The initial response to a missing child case by a law enforcement agency is decisive because there is seldom a clear indication as to whether the child has simply wandered off or been delayed and will be found in a short time or been abducted. Officers take into account unusual circumstances surrounding the child's disappearance and then classify the case in " urgent " category, or " less urgent ".
Police officers are aware of the agencies and organisations that are able to provide assistance in the search for missing children.
1. NATIONAL CRIME INFORMATION CENTER (NCIC)
The NCIC, established in 1967, is a nationwide, on line computer / telecommunications system maintained by the FBI that makes millions of records on wanted, missing and unidentified persons that instantaneously available to local, state, and federal criminal justice agencies throughout the United States and Canada. NCIC has created a number of specialized information files and data retrieval programs that are of significant benefit to the law enforcement officer. When investigating cases of missing or abduted children, officers will find 3 NCIC files to be of particuliar value when used along with the Wanted Person File (WPF) :
2. FEDERAL BUREAU OF INVESTIGATION
Assistance of the FBI can be provided to the officers investigating on missing children cases. Officers may utilize the FBI to access the services of the Child Abduction and Serial Killer Unit (CASKU). CASKU can assist by consulting and providing profiles of unknown offenders, personality assessments, investigative strategies, and interview techniques.

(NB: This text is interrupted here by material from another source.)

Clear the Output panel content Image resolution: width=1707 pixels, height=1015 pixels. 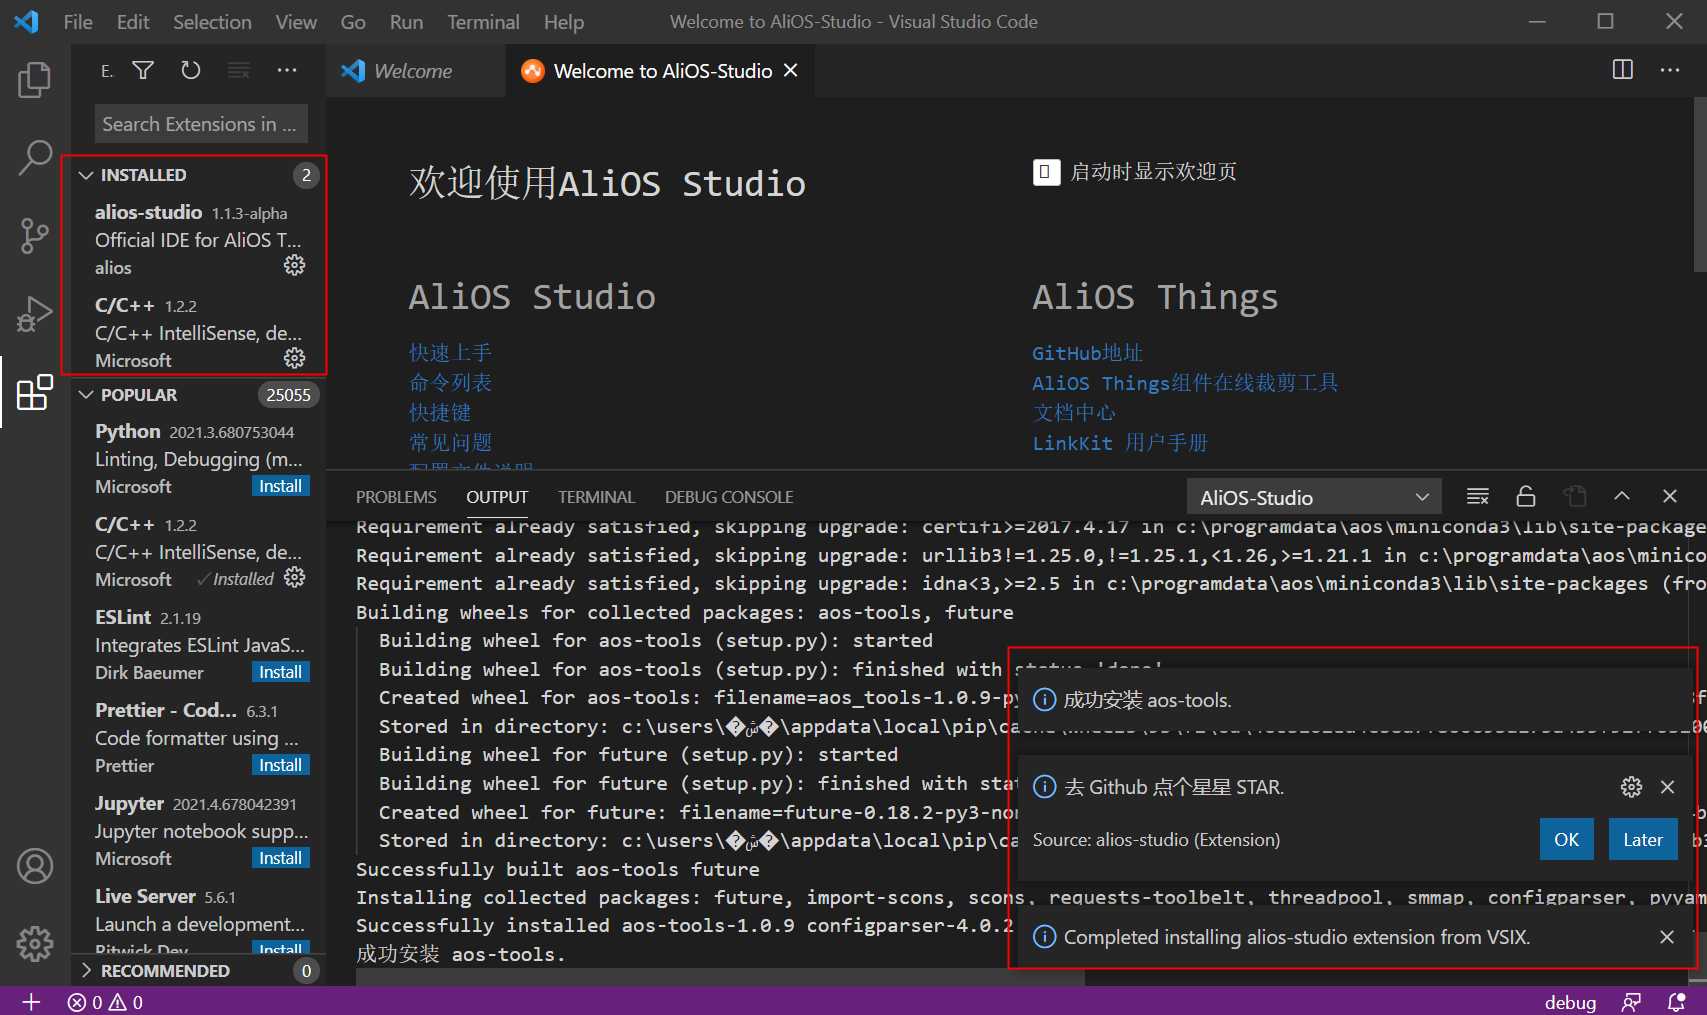(x=1477, y=495)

In addition to assistance in nonfamily abduction cases, involvement of FBI can also be included in certain family abduction cases. If the abducting parent or family member is the subject of a state felony custodial interference charge, the State prosecutor can request the U.S. Attorney to authorize issuance of a federal Unlawful Flight to Avoid Prosecution (UFAP) warrant. Once the warrant is issued, the FBI is authorized to begin an investigation to locate and apprehend the abducting family member.
Collaboration with international organizations, non governmental organizations (N.G.O.) or private associations.

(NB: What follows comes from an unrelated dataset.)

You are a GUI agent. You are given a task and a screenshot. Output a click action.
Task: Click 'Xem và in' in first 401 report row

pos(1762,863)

Investigators can request INTERPOL to issue an international wanted alert called a Red Notice about abductors directed to police and border authorities which would be very useful in cases of international abductions.
INTERPOL can also issue Yellow Notices when a person, especially a minor, is reported missing from his usual place of residence. Yellow Notices are specially issued in case of missing persons.
2. NATIONAL CENTER FOR MISSING AND EXPLOITED CHILDREN (NCMEC)
The NCMEC has been created in 1984. It is mandated by the Congress to be the resource center for child protection in the United States. NCMEC works with the U.S. Department of Justice's Office of Juvenile Justice and Delinquency Prevention as the national clearinghouse for information on cases of abducted, runaway, and / or sexually exploited youth.. NCMEC does not investigate such cases but provides assistance to law enforcement agencies such as technical assistance, information dissemination, and advice by experts, former experienced officers. NCMEC has access to the NCIC.
Most states have missing and exploited children clearinghouse.
3. NATIONAL ASSOCIATION FOR SEACH AND RESCUE (NASAR)
NASAR is a nationwide organization of volunteers and paid professional dedicated to finding and aiding people in distress. It will provide the investigator with informationon how to contact rescue units that operate in the vicinity and can respond to the jurisdiction in the event of a missing or abducted child report.
The use of the medias is an effective mean in the missing children cases. Broadcasting on TV or radio requests of informations about missing children is often valuable.
NCMEC has a toll free hotline phone number for registering complaints and collecting informations about missing children cases 1-800-THE-LOST (1-800-843-5678).
Websites are also available in connection with NCMEC such as www.missingkids.com
, or www.kidsbesafe.com
. Any person who has information, anywhere in the world is able to give it, and websites provide informations that other means could not do such as photographs of the missing children.